As aforesaid, BCI based motor rehabilitation could translate brain signals into intended movements of the paralyzed limb. It remains unclear for its quantitative effectiveness and neural mechanisms [12]. The goal of our work was to improve sensorimotor cortical activations and classification performance during MI. To this end, we proposed a BCI based visual- haptic NFT, which could induce a transient improvement in lateralized cortical activations measured by EEG oscillations (i.e. absolute ERD and lrERD patterns) and BCI performance. Additionally, the correlation between lrERD patterns and BCI performance could be quantified in a consistent trend and it might be a promising approach to utilize MI induced lrERDs to evaluate the effectiveness of motor NFT. Therefore, it was relatively sufficient by comparison between previous and posterior control sessions, despite the limitation of no control group. For our future research, a control group might be necessary to further optimize the NFT framework and validate its superiority. However, it also remains unclear whether specific neural mechanisms (such as region-specific facilitation or neural plasticity) have been occurred to explain these results comprehensively. There should be more neurophysiological parameters and evidences measured by multimodal neural imaging protocols [42].
Conclusion
In this work, a novel NFT was proposed achieving by a BCI driven synchronous visual scene and proprioceptive ES feedback. Both multi-band ERD activations and BCI performance were significantly improved after the visual-haptic NFT. The significant correlations between lrERD patterns and classification accuracies were also presented in different frequency bands.

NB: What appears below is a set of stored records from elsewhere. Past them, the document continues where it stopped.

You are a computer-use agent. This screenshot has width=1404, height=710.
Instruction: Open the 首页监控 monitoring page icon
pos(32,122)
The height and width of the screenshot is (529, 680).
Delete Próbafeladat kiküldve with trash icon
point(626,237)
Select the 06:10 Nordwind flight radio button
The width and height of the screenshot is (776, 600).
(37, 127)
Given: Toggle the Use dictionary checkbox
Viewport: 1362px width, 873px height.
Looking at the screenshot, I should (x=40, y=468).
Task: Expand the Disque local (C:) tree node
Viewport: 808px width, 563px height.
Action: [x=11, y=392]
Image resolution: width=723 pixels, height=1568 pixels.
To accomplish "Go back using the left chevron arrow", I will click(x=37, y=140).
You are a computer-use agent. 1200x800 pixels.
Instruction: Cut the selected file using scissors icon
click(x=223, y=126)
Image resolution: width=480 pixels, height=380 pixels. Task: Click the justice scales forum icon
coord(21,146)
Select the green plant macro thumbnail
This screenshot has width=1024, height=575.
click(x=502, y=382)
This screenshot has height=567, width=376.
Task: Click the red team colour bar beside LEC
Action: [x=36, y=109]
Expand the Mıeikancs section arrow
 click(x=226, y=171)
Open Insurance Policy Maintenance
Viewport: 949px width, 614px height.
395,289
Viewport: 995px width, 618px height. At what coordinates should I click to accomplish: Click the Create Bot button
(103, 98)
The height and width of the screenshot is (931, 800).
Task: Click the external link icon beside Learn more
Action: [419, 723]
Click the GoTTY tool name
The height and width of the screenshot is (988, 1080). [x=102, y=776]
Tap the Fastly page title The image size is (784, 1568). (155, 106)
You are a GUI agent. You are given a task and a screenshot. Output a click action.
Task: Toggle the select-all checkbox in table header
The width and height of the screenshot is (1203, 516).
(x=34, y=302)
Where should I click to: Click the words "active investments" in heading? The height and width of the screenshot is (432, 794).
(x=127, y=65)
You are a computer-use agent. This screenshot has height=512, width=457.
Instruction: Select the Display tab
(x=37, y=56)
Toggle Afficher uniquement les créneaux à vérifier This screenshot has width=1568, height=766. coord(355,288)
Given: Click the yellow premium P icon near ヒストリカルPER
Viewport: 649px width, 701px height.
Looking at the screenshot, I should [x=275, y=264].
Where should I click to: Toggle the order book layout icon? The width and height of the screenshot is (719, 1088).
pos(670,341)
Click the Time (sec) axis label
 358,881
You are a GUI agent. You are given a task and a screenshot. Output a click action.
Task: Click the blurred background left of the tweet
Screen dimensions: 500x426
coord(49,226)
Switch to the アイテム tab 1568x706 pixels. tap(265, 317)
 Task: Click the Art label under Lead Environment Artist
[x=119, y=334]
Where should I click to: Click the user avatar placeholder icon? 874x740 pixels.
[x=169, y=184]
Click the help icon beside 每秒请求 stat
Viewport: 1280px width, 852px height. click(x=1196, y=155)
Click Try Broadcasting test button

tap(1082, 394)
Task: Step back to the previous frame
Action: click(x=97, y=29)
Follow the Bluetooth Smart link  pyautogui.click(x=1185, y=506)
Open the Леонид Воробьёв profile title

Additionally, there were stronger FC coupling the sensorimotor cortex after the NFT. These findings verified its feasibility to improve sensorimotor cortical activations and BCI performance. And this approach might be promising to optimize NFT manner and evaluate the effects of motor training.
Acknowledgments
This work was supported by the National Key Research and Development Program of China (No. 2017YFB1300302), National Natural Science Foundation of China (No. 81630051, 91648122, 81601565), and Tianjin Key Technology R&D Program (No. 17ZXRGGX00020, 16ZXHLSY00270). The authors sincerely thank all participants for their participation.